-- SUPPLIED MATERIAL --
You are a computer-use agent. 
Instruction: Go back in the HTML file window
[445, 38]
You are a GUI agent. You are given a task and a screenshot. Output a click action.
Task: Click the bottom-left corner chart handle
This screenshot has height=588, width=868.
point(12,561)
...
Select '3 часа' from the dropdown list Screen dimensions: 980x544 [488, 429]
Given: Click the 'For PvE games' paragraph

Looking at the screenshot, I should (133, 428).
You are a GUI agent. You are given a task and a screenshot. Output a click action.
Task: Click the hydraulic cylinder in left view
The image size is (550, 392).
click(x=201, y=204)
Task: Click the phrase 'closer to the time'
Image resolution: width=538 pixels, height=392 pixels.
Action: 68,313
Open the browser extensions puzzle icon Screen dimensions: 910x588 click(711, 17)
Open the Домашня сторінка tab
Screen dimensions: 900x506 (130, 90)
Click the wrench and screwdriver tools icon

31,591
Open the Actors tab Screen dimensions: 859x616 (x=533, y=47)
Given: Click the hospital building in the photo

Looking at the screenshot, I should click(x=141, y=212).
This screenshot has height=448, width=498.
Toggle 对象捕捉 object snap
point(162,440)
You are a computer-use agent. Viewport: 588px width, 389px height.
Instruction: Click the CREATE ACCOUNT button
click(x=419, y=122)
==
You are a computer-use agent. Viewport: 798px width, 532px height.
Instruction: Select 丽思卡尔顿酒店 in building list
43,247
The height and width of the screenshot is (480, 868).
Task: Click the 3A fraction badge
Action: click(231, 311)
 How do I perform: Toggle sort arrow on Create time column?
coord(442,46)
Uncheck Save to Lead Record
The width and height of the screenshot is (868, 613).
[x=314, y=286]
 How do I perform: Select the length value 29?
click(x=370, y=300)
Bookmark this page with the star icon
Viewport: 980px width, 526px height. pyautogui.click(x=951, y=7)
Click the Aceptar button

-- WHAT YOU SHOULD DO --
Going line by line through the entries above, count each line that has the word "left", then state the count alone.

-- WRITTEN REPLY --
2